[[ Records provided, beginning ]]

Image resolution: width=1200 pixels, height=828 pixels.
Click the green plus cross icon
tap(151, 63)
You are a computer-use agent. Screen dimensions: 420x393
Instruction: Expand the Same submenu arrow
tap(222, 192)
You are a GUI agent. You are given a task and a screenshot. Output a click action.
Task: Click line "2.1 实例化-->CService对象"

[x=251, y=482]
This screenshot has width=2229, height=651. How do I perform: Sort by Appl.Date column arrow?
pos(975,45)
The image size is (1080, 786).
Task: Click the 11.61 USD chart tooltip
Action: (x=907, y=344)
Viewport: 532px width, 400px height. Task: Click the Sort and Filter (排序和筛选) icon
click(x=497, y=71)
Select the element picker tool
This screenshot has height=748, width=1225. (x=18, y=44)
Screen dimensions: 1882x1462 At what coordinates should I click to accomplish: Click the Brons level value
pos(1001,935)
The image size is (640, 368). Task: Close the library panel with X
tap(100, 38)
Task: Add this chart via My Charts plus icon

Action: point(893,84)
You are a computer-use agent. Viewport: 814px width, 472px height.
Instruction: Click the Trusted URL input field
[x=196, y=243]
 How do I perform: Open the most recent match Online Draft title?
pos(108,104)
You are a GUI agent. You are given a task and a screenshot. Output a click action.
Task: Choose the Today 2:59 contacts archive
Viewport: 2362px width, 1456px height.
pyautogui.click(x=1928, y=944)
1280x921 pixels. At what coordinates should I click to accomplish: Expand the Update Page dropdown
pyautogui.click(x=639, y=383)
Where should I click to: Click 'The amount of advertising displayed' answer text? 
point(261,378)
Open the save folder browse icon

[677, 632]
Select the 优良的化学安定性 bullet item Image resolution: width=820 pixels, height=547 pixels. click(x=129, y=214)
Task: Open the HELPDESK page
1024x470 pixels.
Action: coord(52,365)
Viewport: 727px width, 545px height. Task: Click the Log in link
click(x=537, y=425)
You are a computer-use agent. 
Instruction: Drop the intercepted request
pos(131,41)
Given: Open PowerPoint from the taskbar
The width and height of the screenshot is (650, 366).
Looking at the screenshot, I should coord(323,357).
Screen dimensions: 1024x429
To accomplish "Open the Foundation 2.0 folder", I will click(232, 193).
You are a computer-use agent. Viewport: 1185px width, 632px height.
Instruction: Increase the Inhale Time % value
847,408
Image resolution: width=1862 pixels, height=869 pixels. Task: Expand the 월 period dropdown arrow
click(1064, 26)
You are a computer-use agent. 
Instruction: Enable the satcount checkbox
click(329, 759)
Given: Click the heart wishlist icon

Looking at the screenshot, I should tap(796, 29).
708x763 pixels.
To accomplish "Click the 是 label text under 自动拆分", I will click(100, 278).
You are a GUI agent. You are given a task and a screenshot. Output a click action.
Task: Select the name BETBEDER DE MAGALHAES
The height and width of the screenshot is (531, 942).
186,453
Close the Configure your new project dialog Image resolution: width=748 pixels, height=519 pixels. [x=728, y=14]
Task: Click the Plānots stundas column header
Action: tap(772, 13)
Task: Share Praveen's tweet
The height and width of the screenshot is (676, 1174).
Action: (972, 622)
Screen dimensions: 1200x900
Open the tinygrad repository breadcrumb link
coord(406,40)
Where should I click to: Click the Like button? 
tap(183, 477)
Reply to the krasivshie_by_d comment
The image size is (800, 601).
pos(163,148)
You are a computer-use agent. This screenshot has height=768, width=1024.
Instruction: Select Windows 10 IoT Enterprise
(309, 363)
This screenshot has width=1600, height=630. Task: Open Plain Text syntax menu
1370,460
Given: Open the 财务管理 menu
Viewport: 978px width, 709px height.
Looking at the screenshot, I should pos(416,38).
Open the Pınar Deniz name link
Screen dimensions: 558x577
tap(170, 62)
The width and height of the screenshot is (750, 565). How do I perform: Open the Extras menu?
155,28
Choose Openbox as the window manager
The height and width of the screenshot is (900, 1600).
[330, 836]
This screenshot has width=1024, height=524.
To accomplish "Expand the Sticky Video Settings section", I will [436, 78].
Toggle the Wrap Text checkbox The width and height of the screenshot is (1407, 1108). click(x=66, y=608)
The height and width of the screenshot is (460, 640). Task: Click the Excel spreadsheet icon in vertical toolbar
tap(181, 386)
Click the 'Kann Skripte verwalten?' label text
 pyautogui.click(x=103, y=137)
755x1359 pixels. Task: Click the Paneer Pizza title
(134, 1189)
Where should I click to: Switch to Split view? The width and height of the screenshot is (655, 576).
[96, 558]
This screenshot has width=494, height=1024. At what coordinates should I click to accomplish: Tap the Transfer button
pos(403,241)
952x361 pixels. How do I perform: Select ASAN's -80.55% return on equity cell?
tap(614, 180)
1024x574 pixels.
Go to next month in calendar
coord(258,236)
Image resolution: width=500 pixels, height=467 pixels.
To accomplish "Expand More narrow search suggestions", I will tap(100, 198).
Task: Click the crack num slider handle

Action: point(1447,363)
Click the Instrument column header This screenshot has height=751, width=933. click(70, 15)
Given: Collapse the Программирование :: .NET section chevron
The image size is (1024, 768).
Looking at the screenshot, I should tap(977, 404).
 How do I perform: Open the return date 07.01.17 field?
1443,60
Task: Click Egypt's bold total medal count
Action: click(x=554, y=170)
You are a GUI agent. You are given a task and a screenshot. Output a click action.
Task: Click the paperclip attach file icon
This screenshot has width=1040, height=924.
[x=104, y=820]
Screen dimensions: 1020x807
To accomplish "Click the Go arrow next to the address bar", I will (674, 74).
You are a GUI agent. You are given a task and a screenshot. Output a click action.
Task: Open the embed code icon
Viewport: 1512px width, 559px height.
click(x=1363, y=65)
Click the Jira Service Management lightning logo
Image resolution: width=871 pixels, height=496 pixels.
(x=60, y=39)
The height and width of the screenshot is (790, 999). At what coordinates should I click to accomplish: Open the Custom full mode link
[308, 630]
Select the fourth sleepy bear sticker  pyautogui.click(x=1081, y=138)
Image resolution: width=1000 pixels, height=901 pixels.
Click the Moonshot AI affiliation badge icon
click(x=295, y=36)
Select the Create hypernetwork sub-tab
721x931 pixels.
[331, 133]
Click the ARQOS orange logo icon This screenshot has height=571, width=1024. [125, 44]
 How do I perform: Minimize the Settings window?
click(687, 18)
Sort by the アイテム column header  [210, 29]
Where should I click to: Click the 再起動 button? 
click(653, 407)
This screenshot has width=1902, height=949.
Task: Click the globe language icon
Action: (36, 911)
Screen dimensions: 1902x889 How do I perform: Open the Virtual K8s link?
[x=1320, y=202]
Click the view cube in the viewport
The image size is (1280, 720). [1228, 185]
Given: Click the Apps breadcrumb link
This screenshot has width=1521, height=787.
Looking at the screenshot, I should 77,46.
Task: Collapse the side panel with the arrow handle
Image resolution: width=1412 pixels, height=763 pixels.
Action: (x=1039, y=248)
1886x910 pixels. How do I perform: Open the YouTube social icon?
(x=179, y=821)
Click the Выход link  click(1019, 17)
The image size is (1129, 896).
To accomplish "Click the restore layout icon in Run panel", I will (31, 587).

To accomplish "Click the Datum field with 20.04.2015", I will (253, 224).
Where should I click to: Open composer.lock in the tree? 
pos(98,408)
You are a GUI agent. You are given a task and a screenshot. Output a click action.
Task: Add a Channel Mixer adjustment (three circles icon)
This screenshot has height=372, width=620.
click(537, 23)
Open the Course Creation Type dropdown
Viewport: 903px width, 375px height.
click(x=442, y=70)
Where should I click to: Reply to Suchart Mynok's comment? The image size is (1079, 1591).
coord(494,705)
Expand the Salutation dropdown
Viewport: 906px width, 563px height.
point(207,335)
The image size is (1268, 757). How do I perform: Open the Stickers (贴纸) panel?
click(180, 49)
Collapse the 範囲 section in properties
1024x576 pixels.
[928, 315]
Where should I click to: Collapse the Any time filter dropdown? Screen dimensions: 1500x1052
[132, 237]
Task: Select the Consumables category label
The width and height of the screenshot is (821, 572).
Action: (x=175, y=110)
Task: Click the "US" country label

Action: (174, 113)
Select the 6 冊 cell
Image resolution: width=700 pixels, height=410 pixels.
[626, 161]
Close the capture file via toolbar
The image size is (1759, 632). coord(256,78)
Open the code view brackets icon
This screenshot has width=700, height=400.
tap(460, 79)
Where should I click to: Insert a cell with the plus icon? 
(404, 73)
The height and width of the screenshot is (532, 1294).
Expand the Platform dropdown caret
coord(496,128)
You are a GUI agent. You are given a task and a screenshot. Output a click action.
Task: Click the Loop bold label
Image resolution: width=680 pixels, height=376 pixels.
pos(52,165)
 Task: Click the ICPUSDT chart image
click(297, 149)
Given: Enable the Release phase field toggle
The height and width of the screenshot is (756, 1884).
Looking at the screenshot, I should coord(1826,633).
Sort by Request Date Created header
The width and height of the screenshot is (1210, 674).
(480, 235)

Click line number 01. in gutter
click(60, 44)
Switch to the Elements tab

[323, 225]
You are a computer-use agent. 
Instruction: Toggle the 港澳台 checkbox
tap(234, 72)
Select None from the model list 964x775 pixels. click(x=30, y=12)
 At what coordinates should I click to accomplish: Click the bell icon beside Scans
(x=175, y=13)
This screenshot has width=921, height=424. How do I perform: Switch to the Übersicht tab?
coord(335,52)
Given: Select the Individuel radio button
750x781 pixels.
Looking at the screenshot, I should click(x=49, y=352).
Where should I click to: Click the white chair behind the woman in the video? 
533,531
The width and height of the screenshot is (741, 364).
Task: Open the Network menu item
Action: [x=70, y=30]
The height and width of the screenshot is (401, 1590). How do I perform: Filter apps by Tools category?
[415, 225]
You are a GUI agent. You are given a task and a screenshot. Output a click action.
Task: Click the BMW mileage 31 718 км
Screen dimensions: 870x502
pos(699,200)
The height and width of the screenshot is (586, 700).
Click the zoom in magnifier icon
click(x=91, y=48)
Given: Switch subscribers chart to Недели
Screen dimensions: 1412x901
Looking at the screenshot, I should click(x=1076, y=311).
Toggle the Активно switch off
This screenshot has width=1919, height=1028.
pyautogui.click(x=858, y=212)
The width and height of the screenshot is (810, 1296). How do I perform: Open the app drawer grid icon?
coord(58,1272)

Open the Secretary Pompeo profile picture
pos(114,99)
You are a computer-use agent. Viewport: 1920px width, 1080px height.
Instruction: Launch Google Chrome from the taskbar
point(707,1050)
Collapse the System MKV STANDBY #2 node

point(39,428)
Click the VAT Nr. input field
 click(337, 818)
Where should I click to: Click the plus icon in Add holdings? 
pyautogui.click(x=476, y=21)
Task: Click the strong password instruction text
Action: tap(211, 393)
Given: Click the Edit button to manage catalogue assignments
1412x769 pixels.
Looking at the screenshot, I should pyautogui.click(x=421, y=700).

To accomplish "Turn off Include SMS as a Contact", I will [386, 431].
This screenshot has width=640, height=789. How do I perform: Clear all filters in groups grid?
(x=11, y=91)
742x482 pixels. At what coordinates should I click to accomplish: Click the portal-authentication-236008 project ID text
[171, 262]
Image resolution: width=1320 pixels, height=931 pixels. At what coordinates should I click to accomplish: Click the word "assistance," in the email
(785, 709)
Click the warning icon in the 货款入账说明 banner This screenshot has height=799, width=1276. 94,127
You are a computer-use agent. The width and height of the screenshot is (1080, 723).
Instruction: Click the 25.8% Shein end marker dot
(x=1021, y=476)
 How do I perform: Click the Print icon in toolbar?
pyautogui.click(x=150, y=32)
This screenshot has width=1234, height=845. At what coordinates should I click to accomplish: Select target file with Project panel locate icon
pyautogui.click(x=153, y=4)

[[ Records provided, end ]]

Work task: Pick out and copy the lines of the material that include the word "name".

Response area:
Task: Select the name BETBEDER DE MAGALHAES
Open the Pınar Deniz name link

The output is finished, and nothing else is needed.